• Consegna 1:
Trascrivi dal testo sulla Cina nucleare il passo che va da "Regine delle armi" fino a "dai Tu-16 russi)." compreso.
• Consegna 2:
Elenca tutte le quantità di testate nucleari cinesi riportate nel testo sulla Cina nucleare, indicando a cosa si riferisce ciascuna.
• Consegna 3:
Scrivi il seguito del testo sulla Cina nucleare, cominciando subito dopo la sua ultima frase.

• Estratto della pagina:
################

La Repubblica Popolare Cinese: genesi di una cultura strategica – quinta parte. La Cina nucleare.

Regine delle armi asimmetriche, delle armi con le quali il debole può rispettivamente dissuadere e mettere in ginocchio il forte, sono quella nucleare e quella cibernetica. Le capacità cibernetiche cinesi sono talmente temibili da meritare una trattazione separata: alla nostra analisi della dottrina e del pensiero militare cinese giova constatare come ancora una volta lo strumento militare migliore della Repubblica Popolare miri a colpire l’avversario in modo furtivo ed anonimo, in quella che è la vera e propria guerriglia del XXI secolo, “senza limiti” e già attivamente in corso tra Repubblica Popolare e Stati Uniti. È un’arma assai più temibile del limitato arsenale atomico cinese, il quale, pur in fase di modernizzazione e ampiamento, conta ad oggi meno di 300 testate (delle quali poco più di 200 in basi terrestri e una ventina a caduta dai bombardieri H-6, derivati dai Tu-16 russi).

################

• Dati forniti:

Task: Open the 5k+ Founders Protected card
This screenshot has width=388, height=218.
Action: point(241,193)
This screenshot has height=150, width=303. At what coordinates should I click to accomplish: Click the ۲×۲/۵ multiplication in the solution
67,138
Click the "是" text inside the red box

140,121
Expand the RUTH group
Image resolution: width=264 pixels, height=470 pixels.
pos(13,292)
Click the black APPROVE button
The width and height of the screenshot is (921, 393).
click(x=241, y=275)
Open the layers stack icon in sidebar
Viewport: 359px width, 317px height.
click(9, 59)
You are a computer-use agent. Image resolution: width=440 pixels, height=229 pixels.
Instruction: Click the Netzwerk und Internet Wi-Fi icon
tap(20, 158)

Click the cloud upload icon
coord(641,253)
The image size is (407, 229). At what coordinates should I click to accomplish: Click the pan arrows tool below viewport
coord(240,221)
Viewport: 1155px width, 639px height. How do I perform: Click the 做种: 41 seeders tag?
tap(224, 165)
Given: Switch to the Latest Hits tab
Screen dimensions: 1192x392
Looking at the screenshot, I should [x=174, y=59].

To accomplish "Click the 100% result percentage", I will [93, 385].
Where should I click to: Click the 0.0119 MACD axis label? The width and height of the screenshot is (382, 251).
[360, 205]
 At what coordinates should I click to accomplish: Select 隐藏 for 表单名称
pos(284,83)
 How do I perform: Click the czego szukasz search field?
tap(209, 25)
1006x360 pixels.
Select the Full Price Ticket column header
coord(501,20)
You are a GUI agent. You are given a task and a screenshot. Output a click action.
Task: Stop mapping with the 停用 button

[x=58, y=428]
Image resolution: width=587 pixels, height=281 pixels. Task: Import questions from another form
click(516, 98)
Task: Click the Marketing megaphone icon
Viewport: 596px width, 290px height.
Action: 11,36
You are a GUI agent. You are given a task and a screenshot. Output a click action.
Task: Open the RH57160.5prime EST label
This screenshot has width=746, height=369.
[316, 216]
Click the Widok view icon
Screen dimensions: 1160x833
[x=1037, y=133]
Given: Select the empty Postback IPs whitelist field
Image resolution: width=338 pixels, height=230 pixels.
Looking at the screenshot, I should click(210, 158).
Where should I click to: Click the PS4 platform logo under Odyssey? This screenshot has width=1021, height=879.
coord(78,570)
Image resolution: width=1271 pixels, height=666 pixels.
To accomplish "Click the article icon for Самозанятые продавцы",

################

• Risposta all'esercizio 1:
Regine delle armi asimmetriche, delle armi con le quali il debole può rispettivamente dissuadere e mettere in ginocchio il forte, sono quella nucleare e quella cibernetica. Le capacità cibernetiche cinesi sono talmente temibili da meritare una trattazione separata: alla nostra analisi della dottrina e del pensiero militare cinese giova constatare come ancora una volta lo strumento militare migliore della Repubblica Popolare miri a colpire l’avversario in modo furtivo ed anonimo, in quella che è la vera e propria guerriglia del XXI secolo, “senza limiti” e già attivamente in corso tra Repubblica Popolare e Stati Uniti. È un’arma assai più temibile del limitato arsenale atomico cinese, il quale, pur in fase di modernizzazione e ampiamento, conta ad oggi meno di 300 testate (delle quali poco più di 200 in basi terrestri e una ventina a caduta dai bombardieri H-6, derivati dai Tu-16 russi).

• Risposta all'esercizio 2:
- Meno di 300 testate: l'arsenale atomico cinese complessivo ad oggi.
- Poco più di 200: le testate in basi terrestri.
- Una ventina: le testate a caduta dai bombardieri H-6.

• Risposta all'esercizio 3:
I sottomarini

Completa la triade nucleare una flotta di quattro sottomarini lanciamissili balistici, programmati per crescere fino al numero di dieci battelli nei prossimi anni. Numeri quindi non imponenti se rapportarti a quelli americani, e tecnologie non sempre modernissime e dalla efficacia limitata (si pensi al raggio dei missili o alla rumorosità e conseguente rilevabilità dei sottomarini esistenti). Per la dottrina cinese l’arma nucleare è uno strumento politico e non militare, che evidenziava l’indipendenza dall’alleato-nemico sovietico e rappresenta oggi il diritto a partecipare al consesso delle grandi potenze. È un deterrente assai limitato rispetto alla capacità americana di primo colpo e consegnato al principio del “Rifiuto del primo impiego” (a meno che non sia proprio l’arsenale atomico ad essere colpito anche da un attacco convenzionale)[1].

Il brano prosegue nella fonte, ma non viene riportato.